Between the opioid epidemic and the high volume of medications that many older patients take these days, the risk of a medication error continues to be a primary concern for many people. Whether the errors occur while a patient is in the hospital or occur at home, there are numerous places where the system can break down and end up causing harm.
If you are lucky, someone catches the error before the drug reaches you, but that is not always the case. In fact, estimates indicate that at least half of all medication errors could have been prevented. The questions then become: what is the problem and what will correct it?
The medication dispensing process
Before looking at how to fix the problem, it may be a good idea to understand the process by which medications reach you:
- Your doctor chooses the appropriate medication for your condition and determines the correct dosage and frequency.
- Your pharmacist or a pharmacy technician then reads and interprets the prescription.
- Your pharmacist then checks for potential allergies and drug interactions before dispensing the correct medication in the correct dosage.
- You, a family member or a hospital staff member then administers the medication to you. The administrator must provide you with the right medication in the right dosage at the right time.
Any breakdown in this system could result in you suffering harm due to a medication error.
Fixing the medication dispensing process
Many recommend using automated systems in order to eliminate errors between the writing of the prescription and the reading of it. Even so, humans are still required to enter the information, and if not done correctly, errors can still occur. Certain strategies may help avoid confusion between medicines that look alike and sound alike.

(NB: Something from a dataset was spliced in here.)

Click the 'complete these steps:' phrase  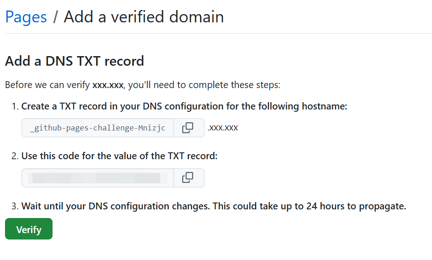(234, 85)
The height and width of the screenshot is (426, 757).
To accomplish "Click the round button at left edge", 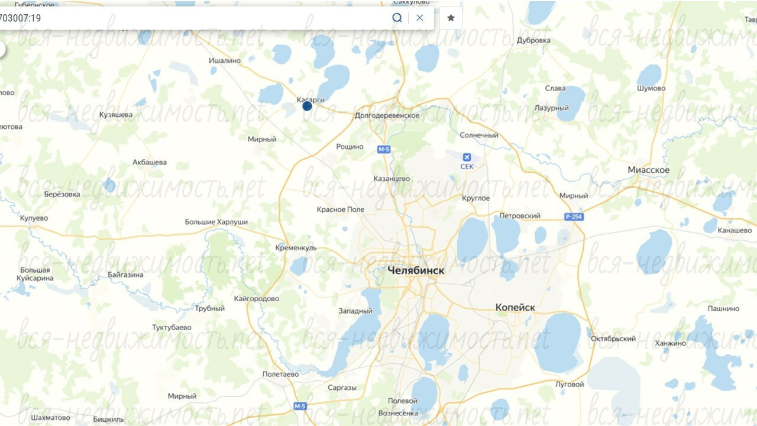I will pyautogui.click(x=2, y=50).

When it comes to the administration of medication, the following steps are recommended for inpatients:
- Nurses should minimize interruptions in order to focus on administering medications correctly.
- Barcode systems can help ensure that the right patient receives the right medication.

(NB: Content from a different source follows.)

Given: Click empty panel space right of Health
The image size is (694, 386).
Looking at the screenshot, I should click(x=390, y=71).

- Infusion pumps could prevent errors for intravenously administered medications.
- Nurses should stick to the “five rights” for administering medication, which involves ensuring that the right patient receives the right medication at the right dosage in the right way at the right time.
- Patient understanding of administration instructions needs to be a priority.
Following these steps could keep you from suffering harm due to a medication error. In addition, doctors need to take the time to understand your history, current medications and any other factors that could place you at risk when taking a particular medication. Even when policies and systems exist to implement these potential “fixes” to the problem, if the people involved at each step fail to do their part, the patients suffer the consequences.